Impact of rainforest destruction


The Amazon river and the unique fauna and flora of the Amazon.

* Nearly half of the world's species of plants, animals and micro-organisms will be destroyed or threatened severely over the next quarter century.

* Experts estimate that we are losing 137 plant, animal and insect species everyday due to rainforest destruction, at the rate of one and one-half acres every second.

* As the rainforest species disappear, so do many possible cures for life-threatening disease.
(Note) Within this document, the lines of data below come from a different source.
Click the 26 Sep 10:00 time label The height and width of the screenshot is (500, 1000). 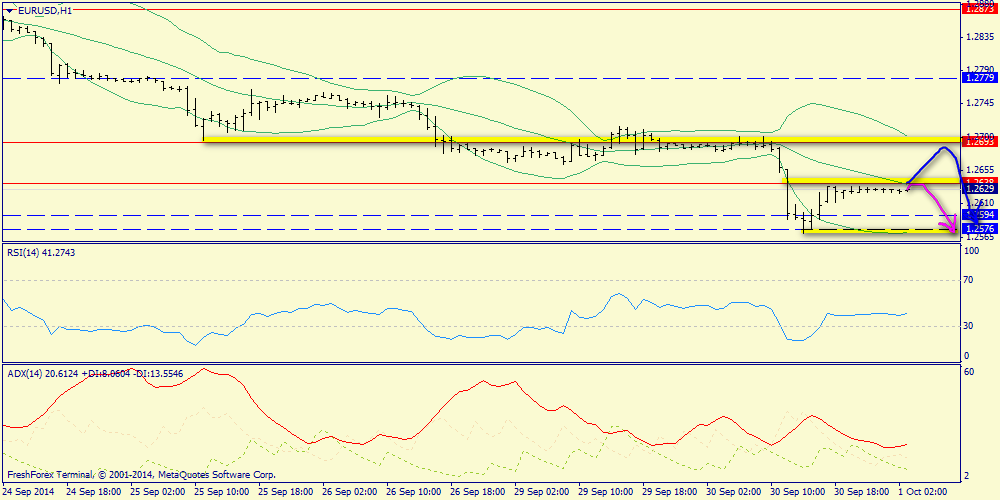412,492
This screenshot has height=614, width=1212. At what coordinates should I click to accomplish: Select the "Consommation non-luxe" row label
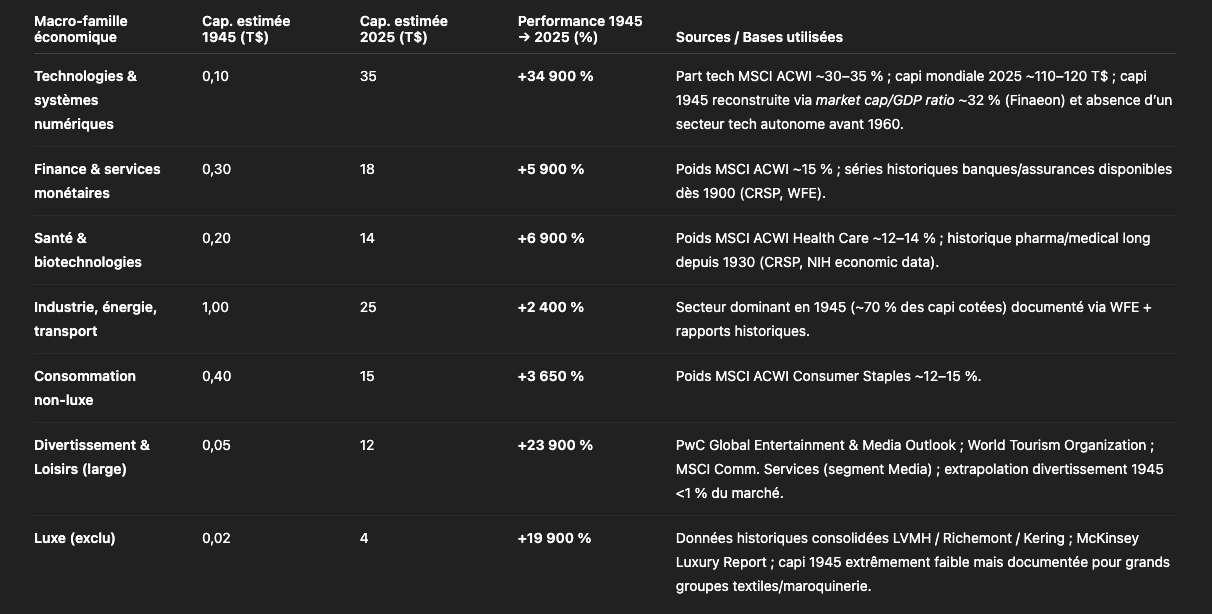coord(85,388)
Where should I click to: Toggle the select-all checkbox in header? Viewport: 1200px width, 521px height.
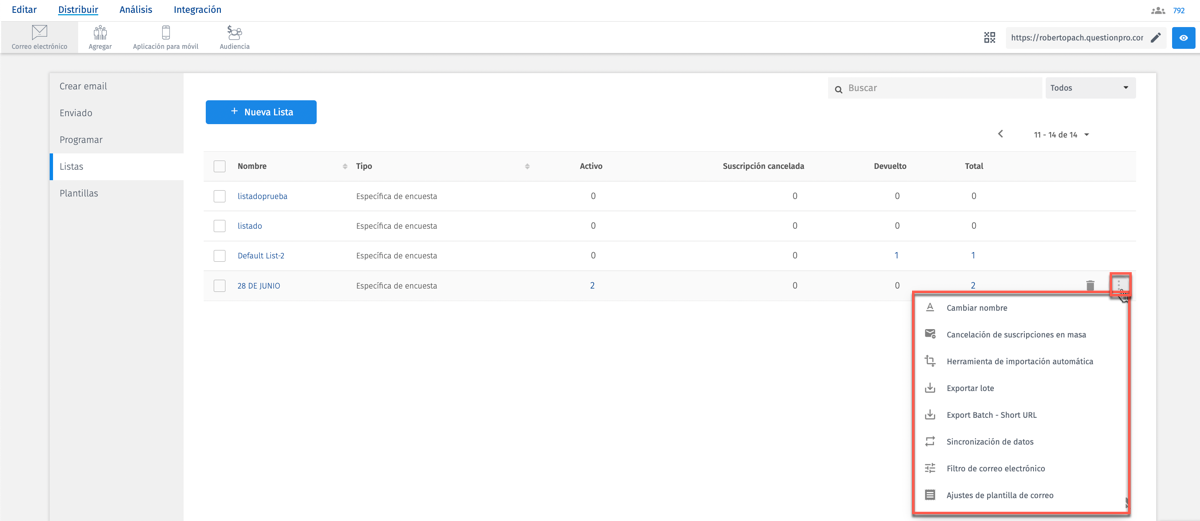[x=220, y=166]
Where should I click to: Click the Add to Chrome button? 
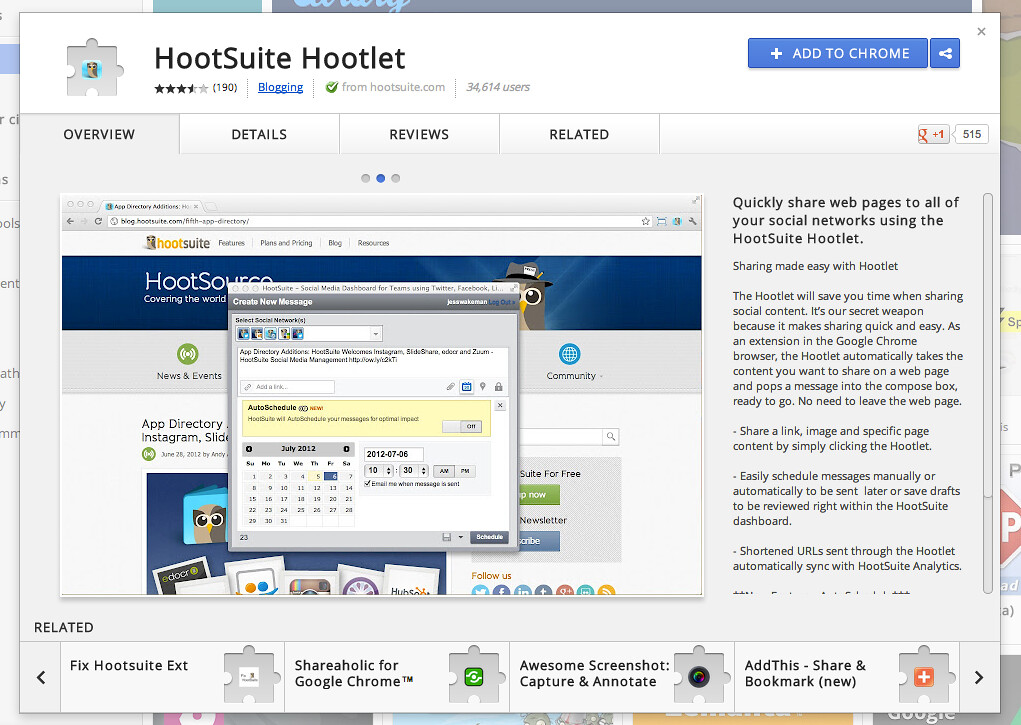838,54
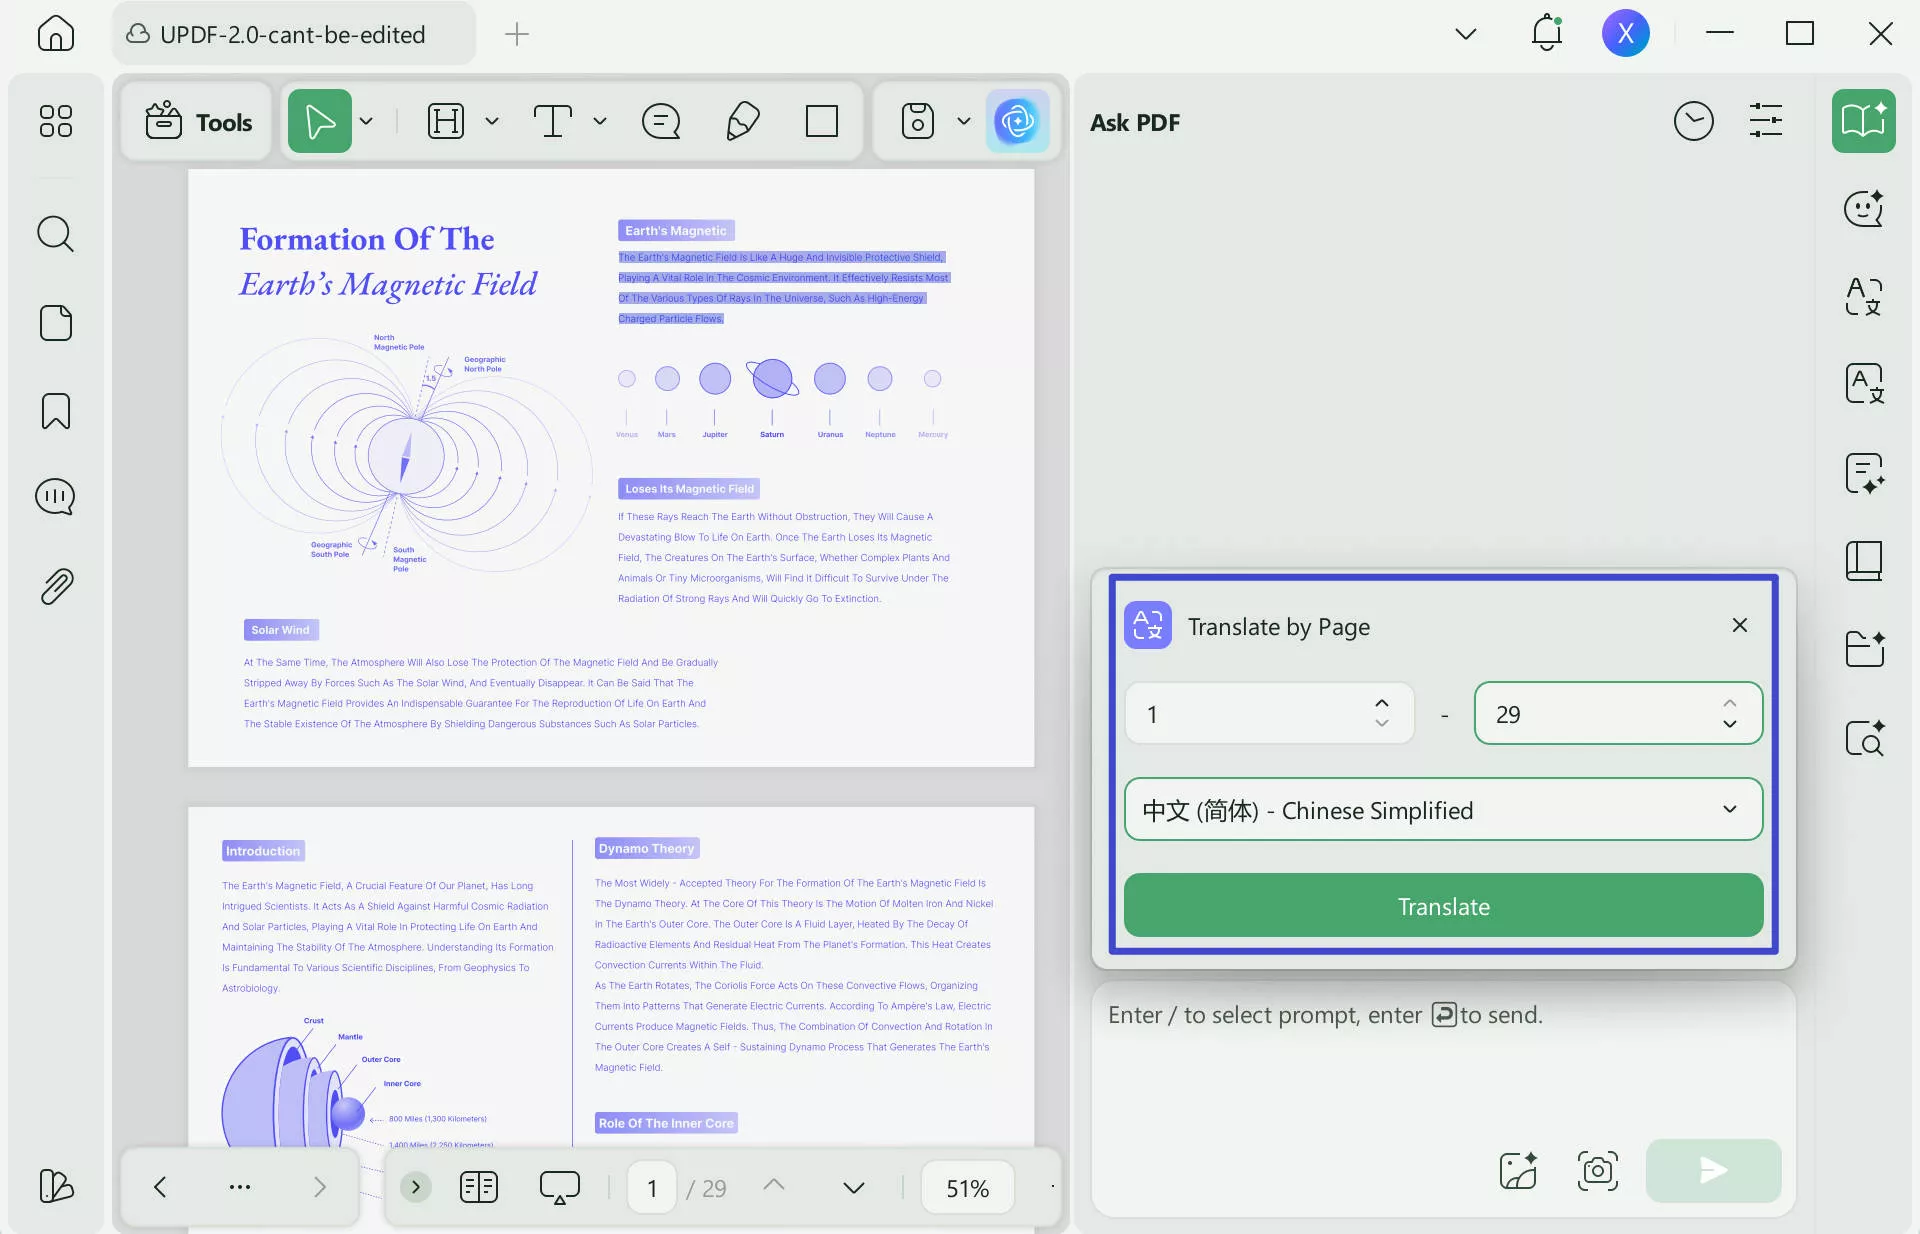Expand the text tool options chevron
1920x1234 pixels.
coord(599,121)
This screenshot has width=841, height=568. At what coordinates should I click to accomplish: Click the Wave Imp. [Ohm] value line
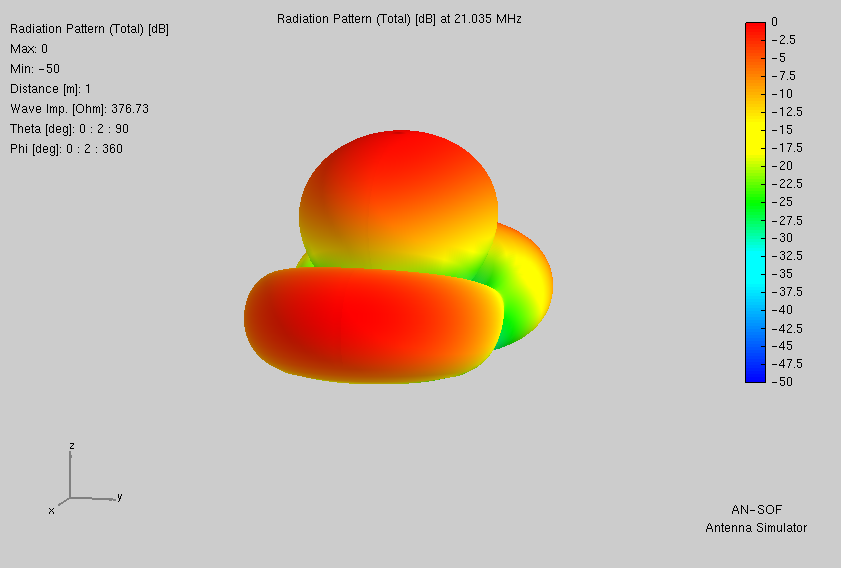pos(79,109)
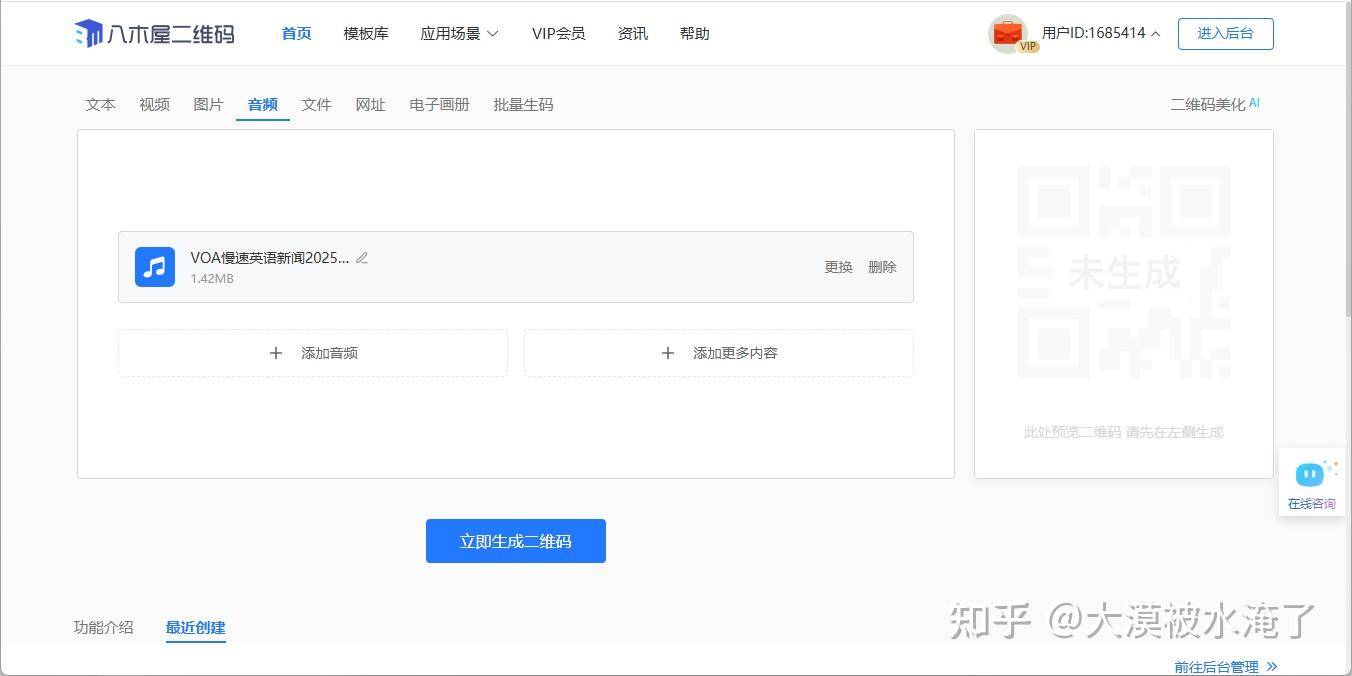1352x676 pixels.
Task: Open the 在线咨询 chat robot icon
Action: click(1310, 474)
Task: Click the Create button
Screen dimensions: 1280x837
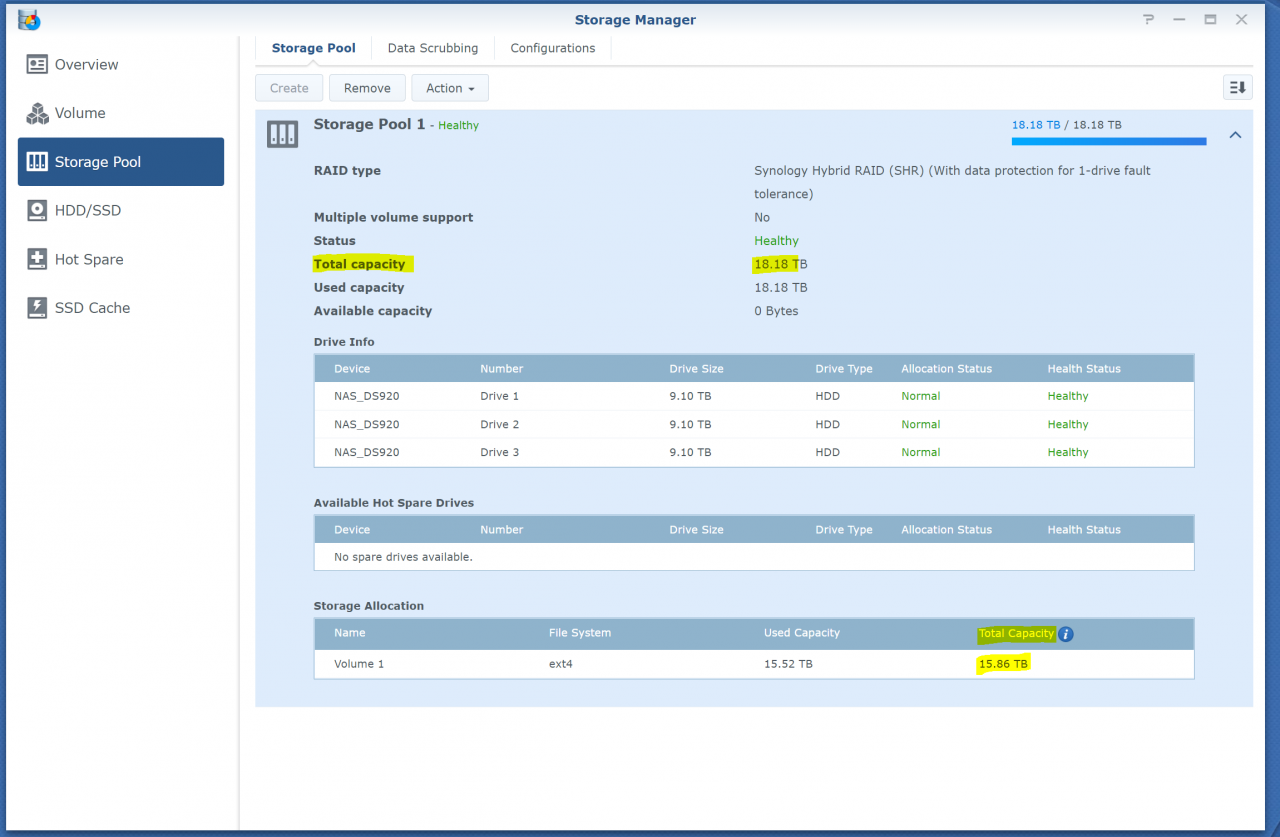Action: point(289,88)
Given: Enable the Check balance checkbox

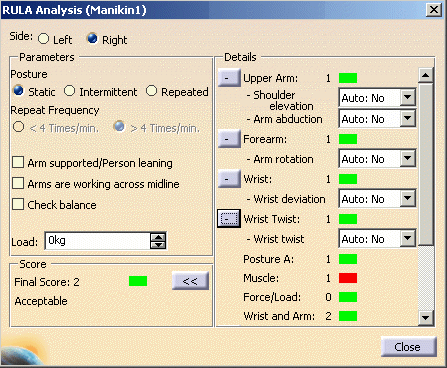Looking at the screenshot, I should click(18, 204).
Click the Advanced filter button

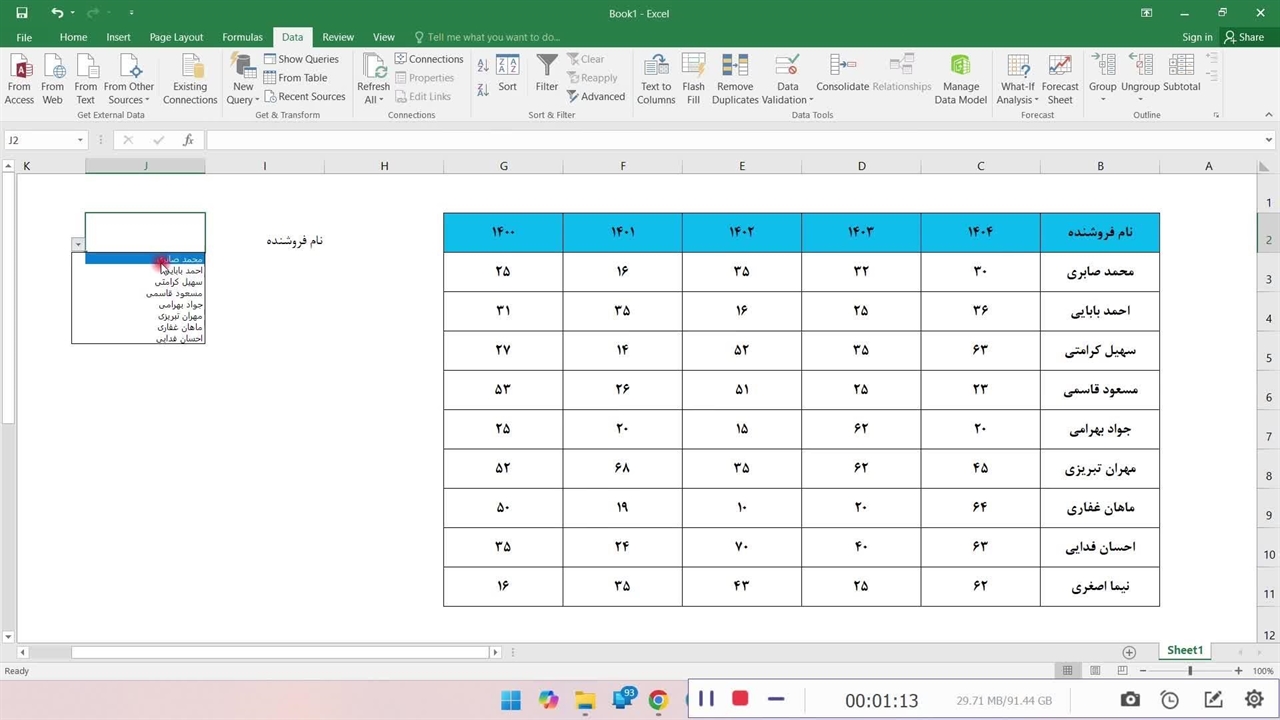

* Currently, 121 prescription drugs sold worldwide come from plant derived sources. About 25 per cent of western pharmaceuticals are derived from rainforest ingredients. Less than one per cent of these tropical trees and plants have been tested by scientists.

* Amazonian tribes are fast disappearing. Five centuries ago there were ten million Indians living in the Amazonian Rainforest, whereras today there are less than 200,000. In Brazil alone, more than 90 indigenous tribes have been destroyed by European colonists since the 1900s.

* With disappearing tribes have gone centuries of accumulated knowledge of great medicinal value of rainforest species.

* The US National Cancer Institute has identified 3000 plants that are active against cancer cells, and 70 per cent of these are found in the rainforest.